■ **Work instructions**: Using the records below, locate all lines containing "will" and return them.

─── Stored data ───

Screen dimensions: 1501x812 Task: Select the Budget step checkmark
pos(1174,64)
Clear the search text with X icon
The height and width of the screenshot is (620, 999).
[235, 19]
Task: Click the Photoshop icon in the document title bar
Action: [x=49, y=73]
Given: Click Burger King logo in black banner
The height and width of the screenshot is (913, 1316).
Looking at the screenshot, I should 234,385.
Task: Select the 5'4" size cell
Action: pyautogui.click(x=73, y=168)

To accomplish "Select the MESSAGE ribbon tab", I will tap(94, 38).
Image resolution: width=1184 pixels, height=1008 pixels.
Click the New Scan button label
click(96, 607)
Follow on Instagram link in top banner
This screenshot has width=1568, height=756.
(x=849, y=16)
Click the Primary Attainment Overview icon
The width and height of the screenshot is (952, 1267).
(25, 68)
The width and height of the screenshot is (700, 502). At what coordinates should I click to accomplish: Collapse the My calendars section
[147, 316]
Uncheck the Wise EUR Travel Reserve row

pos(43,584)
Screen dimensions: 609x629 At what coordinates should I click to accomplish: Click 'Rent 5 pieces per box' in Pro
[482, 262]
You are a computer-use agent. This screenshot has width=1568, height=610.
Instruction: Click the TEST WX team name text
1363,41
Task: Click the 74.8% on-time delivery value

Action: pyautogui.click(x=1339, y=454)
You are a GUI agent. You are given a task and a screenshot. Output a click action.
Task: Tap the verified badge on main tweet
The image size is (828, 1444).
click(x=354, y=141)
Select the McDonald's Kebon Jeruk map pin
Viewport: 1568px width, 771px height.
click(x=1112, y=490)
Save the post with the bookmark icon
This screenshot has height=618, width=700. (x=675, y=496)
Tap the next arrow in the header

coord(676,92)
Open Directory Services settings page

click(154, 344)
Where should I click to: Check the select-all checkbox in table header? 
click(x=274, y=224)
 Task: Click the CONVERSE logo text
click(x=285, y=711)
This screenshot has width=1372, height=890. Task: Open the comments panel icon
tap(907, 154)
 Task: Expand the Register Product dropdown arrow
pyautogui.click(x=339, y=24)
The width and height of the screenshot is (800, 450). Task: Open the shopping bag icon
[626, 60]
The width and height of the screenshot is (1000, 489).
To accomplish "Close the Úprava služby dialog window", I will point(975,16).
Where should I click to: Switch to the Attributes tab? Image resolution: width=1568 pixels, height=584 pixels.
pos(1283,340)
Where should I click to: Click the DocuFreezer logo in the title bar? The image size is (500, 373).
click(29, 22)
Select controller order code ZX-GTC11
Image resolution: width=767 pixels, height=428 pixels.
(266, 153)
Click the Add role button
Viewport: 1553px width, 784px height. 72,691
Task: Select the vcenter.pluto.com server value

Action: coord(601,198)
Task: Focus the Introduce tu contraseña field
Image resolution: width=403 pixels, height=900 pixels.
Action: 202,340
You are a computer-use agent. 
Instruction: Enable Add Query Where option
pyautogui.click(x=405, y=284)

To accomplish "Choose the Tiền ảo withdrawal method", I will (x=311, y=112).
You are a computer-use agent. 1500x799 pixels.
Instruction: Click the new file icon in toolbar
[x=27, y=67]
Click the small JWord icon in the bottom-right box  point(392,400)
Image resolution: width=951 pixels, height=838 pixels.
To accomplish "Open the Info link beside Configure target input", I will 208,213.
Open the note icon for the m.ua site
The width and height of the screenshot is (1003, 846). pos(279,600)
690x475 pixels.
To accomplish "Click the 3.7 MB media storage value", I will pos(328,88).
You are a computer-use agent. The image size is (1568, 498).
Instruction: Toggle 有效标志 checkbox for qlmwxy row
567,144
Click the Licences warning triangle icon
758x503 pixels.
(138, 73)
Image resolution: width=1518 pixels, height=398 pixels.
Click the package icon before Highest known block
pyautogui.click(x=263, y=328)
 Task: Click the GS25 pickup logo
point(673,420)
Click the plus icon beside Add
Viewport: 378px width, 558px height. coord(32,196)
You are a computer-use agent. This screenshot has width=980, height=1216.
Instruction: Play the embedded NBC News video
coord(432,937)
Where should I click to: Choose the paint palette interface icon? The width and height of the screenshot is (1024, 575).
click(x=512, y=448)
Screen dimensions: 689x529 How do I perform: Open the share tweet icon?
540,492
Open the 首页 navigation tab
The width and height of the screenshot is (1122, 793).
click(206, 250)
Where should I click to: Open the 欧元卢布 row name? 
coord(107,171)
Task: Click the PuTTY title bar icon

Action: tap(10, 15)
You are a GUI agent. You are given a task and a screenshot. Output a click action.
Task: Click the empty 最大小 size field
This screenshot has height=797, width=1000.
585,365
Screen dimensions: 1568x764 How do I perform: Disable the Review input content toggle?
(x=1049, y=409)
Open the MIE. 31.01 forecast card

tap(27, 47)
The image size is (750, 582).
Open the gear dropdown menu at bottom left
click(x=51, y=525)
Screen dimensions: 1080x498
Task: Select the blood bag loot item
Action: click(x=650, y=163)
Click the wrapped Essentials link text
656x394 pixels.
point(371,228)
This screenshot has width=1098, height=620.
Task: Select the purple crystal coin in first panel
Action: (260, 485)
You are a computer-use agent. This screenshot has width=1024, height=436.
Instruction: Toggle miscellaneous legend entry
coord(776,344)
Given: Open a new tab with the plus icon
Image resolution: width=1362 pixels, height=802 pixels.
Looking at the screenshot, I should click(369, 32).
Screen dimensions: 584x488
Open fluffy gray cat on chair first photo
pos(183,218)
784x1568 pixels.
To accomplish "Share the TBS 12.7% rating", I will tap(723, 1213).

───

■ **Exercise solution**:
To accomplish "Select the MESSAGE ribbon tab", I will tap(94, 38).
To accomplish "Close the Úprava služby dialog window", I will point(975,16).
To accomplish "Choose the Tiền ảo withdrawal method", I will (x=311, y=112).
To accomplish "Open the Info link beside Configure target input", I will 208,213.
To accomplish "Click the 3.7 MB media storage value", I will pos(328,88).
To accomplish "Share the TBS 12.7% rating", I will tap(723, 1213).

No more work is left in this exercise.